#### Task inputs
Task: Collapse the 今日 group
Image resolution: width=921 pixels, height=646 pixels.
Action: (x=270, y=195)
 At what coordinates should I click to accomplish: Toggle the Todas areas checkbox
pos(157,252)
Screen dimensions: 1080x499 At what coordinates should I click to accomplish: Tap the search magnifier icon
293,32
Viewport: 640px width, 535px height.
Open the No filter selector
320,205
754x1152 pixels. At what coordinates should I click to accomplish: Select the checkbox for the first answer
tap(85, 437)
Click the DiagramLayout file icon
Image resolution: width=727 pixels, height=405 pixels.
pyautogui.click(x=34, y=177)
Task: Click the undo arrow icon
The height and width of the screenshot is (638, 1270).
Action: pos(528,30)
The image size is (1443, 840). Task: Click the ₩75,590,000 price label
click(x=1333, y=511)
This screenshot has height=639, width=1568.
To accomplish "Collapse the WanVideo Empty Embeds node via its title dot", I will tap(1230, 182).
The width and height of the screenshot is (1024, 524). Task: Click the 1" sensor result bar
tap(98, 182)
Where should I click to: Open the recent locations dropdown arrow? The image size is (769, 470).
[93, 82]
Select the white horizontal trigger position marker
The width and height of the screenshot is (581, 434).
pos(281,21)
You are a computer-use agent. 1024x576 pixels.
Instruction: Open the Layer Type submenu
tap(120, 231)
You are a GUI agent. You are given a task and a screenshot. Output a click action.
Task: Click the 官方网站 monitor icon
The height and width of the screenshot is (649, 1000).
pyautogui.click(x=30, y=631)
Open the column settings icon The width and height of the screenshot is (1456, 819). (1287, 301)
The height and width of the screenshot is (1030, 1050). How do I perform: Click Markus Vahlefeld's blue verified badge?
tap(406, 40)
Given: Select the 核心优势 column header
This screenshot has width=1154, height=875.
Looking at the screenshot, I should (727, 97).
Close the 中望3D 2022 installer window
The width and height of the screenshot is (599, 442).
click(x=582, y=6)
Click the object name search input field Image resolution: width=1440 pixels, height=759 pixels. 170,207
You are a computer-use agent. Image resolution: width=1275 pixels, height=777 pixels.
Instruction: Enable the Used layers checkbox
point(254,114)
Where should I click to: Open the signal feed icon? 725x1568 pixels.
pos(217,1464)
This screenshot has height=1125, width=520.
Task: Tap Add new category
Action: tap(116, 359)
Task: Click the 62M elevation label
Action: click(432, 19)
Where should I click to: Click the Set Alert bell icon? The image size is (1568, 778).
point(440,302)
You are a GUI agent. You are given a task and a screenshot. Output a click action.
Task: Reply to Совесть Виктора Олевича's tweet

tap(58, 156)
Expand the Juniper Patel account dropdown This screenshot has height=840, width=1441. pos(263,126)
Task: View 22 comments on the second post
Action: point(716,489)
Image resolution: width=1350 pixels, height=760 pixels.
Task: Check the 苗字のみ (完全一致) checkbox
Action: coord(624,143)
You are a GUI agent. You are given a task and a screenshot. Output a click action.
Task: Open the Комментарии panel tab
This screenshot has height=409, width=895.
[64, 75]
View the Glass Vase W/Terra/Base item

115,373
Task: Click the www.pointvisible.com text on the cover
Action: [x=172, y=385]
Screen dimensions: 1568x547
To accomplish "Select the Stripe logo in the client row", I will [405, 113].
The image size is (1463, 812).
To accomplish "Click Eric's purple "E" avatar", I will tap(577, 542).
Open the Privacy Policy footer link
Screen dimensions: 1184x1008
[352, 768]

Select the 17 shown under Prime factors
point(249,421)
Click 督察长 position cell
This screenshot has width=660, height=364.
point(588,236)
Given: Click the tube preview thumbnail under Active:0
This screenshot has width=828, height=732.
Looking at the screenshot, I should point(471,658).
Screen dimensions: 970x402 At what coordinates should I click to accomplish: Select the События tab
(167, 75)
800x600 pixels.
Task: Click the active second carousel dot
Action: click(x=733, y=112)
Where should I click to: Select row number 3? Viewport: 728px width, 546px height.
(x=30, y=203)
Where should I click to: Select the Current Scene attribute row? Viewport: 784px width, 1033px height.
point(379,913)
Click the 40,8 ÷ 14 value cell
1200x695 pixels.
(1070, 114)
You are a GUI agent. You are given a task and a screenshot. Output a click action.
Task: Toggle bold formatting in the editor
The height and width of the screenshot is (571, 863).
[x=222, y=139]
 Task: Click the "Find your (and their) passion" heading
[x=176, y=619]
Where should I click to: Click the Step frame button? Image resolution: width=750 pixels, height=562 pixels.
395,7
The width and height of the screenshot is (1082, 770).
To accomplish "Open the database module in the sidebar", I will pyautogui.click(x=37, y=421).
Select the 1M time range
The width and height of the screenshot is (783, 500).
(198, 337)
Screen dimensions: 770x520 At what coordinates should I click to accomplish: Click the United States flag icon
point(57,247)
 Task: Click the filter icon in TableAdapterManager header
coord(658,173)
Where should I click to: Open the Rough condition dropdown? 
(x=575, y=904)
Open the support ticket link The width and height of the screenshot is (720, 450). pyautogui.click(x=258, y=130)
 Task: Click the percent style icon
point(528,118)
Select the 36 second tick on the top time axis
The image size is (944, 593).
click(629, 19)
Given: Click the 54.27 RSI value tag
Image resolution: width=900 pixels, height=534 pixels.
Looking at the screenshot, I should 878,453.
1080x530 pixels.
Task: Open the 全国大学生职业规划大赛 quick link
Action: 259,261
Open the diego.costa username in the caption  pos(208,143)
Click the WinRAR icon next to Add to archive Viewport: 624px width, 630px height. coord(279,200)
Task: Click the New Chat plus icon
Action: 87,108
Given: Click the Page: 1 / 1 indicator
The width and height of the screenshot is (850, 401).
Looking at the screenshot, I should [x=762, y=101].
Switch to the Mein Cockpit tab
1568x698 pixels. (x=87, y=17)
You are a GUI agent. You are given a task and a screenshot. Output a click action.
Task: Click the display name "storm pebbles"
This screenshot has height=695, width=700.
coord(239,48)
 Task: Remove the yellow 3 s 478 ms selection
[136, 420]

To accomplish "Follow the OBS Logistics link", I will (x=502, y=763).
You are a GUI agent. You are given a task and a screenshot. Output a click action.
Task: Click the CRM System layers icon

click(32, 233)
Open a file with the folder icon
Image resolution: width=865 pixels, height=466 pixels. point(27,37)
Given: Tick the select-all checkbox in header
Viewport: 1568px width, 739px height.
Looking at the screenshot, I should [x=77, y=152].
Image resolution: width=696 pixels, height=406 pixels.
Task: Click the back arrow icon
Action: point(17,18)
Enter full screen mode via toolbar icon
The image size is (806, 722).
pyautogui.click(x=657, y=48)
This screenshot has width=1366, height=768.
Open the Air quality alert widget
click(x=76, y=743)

#### What to work on
Look above for every line with the word "column" and copy it.

#### Solution
Open the column settings icon The width and height of the screenshot is (1456, 819). (1287, 301)
Given: Select the 核心优势 column header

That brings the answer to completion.